Request: In the forum post below, name every storage option the writer refuses to use because it cannot be saved in Linux.

Text:
Server 2012 R2 Deduplication and DrivePool

Kayos replied to Kayos's question in General

I won't use Dynamic Disks because I can't save them in Linux. Same goes for Windows fakeRAID and StorageSpaces. I do most of my partition work in Mint as Windows seems to have a conniption fit with even the most basic partition work of non-dynamic drives. Their excuse? Oh, there is third party software for that. Yea, it's call gparted... d*cks. I had a disk fail and windows refused to mount it in any way, shape, or form. Linux Mint mounted it just fine, though it did suggest that I reformat it, then later that I should toss it. I got everything off of it and it all sha-512'd fine. If I was stuck in windows only, I would have lost it all. When someone on a Forum mentions Dynamic Disks and Windows fakeRAID I cringe. On linux forums it's LVM (Logical Volume Management) and mdadm which Microsoft stole and now calls StorageSpaces. RAID is NOT a backup people! SnapRAID isn't a backup either, but it's much closer when up to date. RAID was designed to keep run time up while the drives repopulate. SnapRAID restores missing drives, during which the missing data is unaccessible meaning that SnapRAID isn't RAID at all. SnapRAID is for Archives, RAID is for production data such as databases and massive web servers which need uptime. Downtime is money. That said, DrivePool with SnapRAID (and once a month parity check) is a win. Deduplication is too new for my tastes. I've been playing with it for the last two weeks. I can't get a file size query in properties and the only way to know what I've saved in space is to use PowerShell. It's a huge space saver (even compared to disk compression as it's best) and definitely worth most of the trouble, but I think I'll wait till Microsoft figures it out. Besides, I can run Deduplication in Windows 8.1 without a problem. May as well use a desktop OS on this machine.

Dataset excerpt:
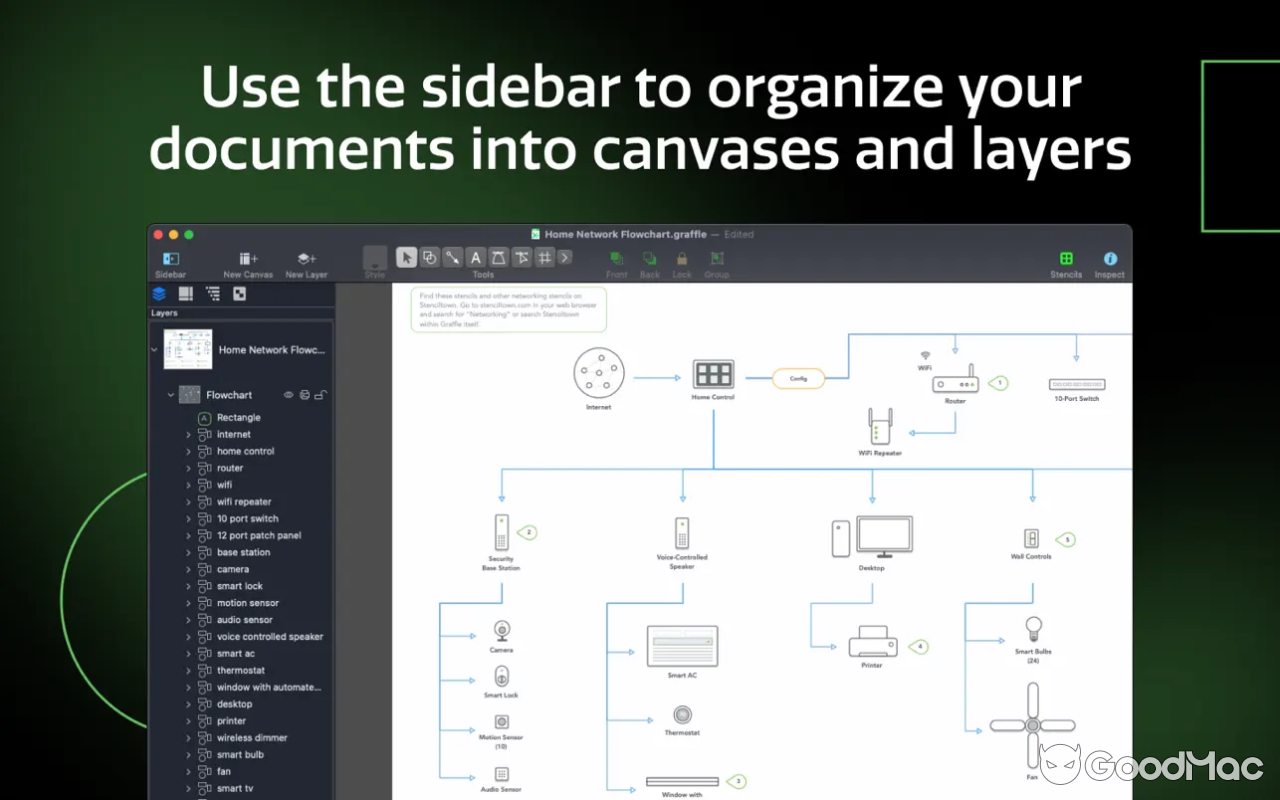Show more tools with the chevron
The height and width of the screenshot is (800, 1280).
[x=565, y=257]
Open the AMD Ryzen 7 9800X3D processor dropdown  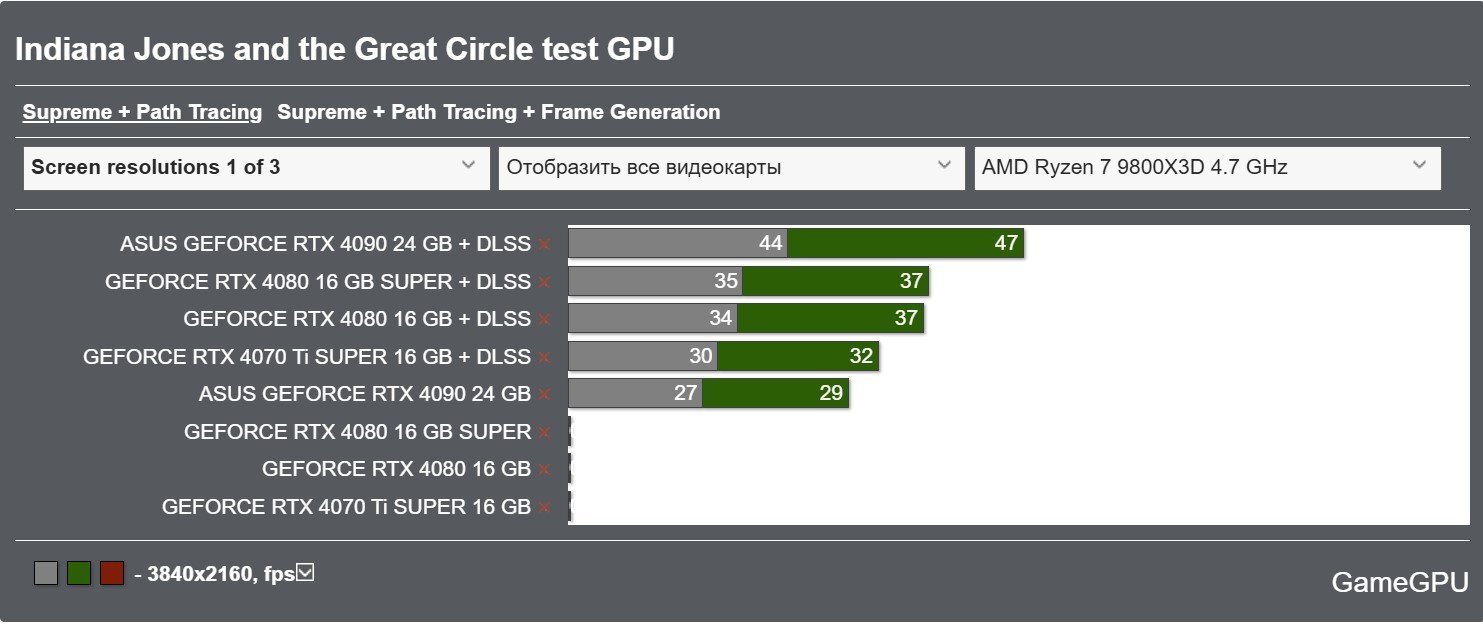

Exercise result: Dynamic Disks, Windows fakeRAID, StorageSpaces